Last Friday saw a much heralded episode of current affairs talk show Otto e Mezzo, focussing specifically on Intelligent Design and the (supposed) debate between proponents of creationism and evolution. It’s title was the lofty ‘inchiesta su dio’.
The direction of the programme was interesting. First of all, as is often the case, on the panel of important minds invited to discuss the issue, out of 6 only one was a woman. Surprising? No. Dissapointing? Yes.
The programme was based around a documentary filmed in the United States by Stefano Pistolini, entitled ‘ID non vuole dire Idiota’, or ‘ID doesn’t mean Idiot’. With extensive interviews with various representatives of the Discovery Institute, repeatedly in the documentary Pistolini wondered mournfully to himself why there was such intollerance amongst the scientific community, why the refusal to engage with a valid competing theory of how life has developed on the planet? He ends up the documentary in that bastion of scientific thought, the Vatican, where he interviewed Fr. George Coyne, the then official astronomer of the Holy See – who, to be fair, spoke eloquently within his framework as a man of faith. A religious man who has openly said that Intelligent Design should not be considered as science – because God and Creation are, in effect, beyond scientific explanation – is held as the epitome of liberal thought. The scientific world is, in this framework, elitist, iliberal, and arrogant.

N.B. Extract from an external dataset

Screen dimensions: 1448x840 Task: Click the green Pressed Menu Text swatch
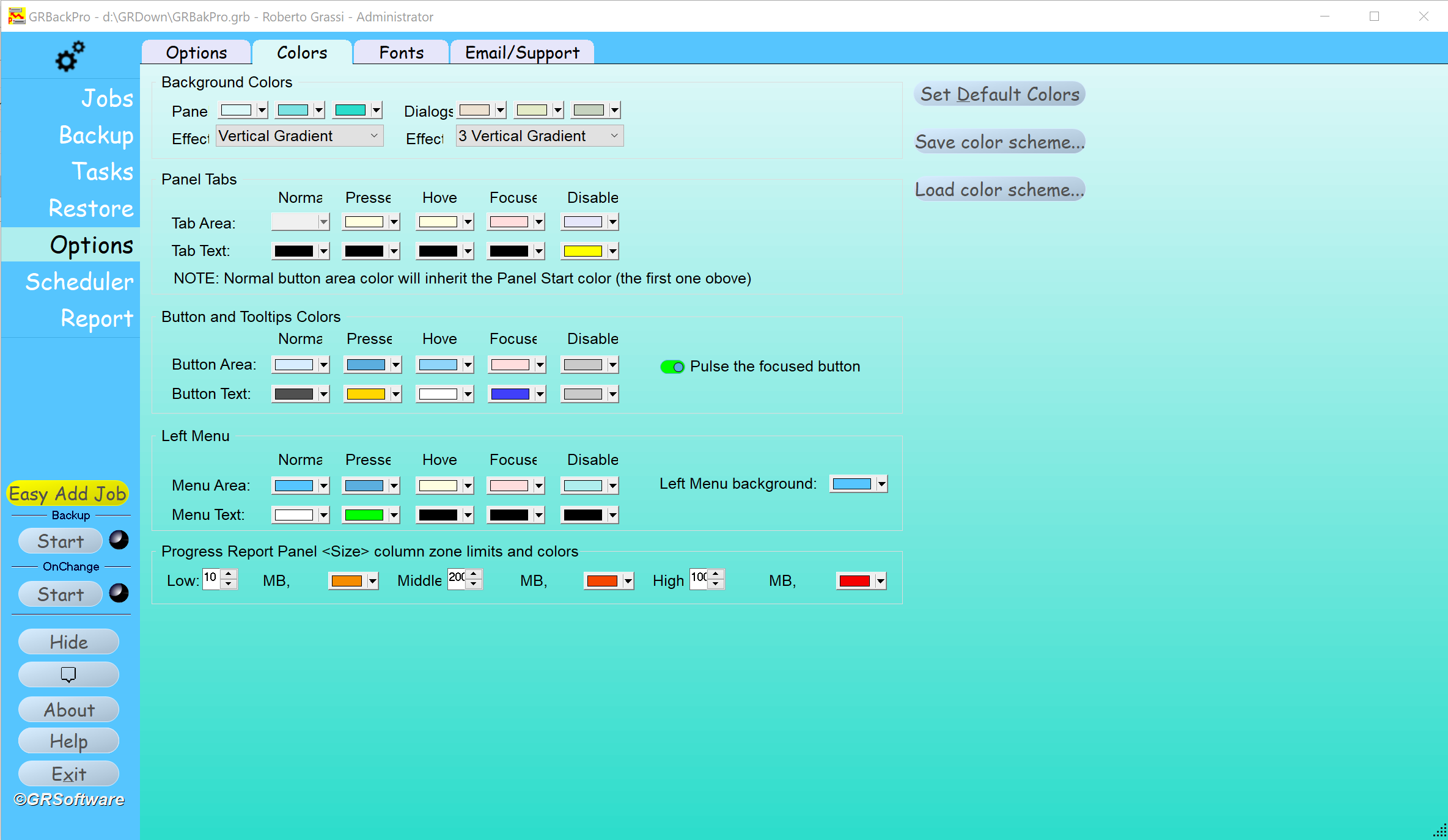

The problems with the documentary were evident. Close collaboration with one of the leading (and heavily funded) bodies proposing creationism, and an almost complete absence of the scientific counter-arguments. For example, Richard Behre was interviewed at length, and spoke of his theory of ‘irreducible complexity’, with the example of the bacterial flagellar motor. It wasn’t mentioned that his theory of irreducible complexity has been challenged extensively and discredited – something described at length in Richard Dawkins polemic The God Delusion. The documentary focussed on the famous court decision of Judge John E. Jones, who ruled in Pennsylvania that Intelligent Design could not be taught in schools as science, without focussing equally on the scientific testimony that led him to his decision. A clear, and to this monkey’s mind false, message was sent out – Intelligent Design is a valid theory that has been censored by a dogmatic and intollerant scientific establishment.
In the studio discussion things moved up a gear, with the programme’s host Giuliano Ferrara working himself up into a lather about these scientists who believe we’re just a step away from the monkeys (and what is so wrong with that, this monkey asks).
And as the documentary credits rolled, a ‘special thanks’ to the Discovery institute passed by benignly on the screen.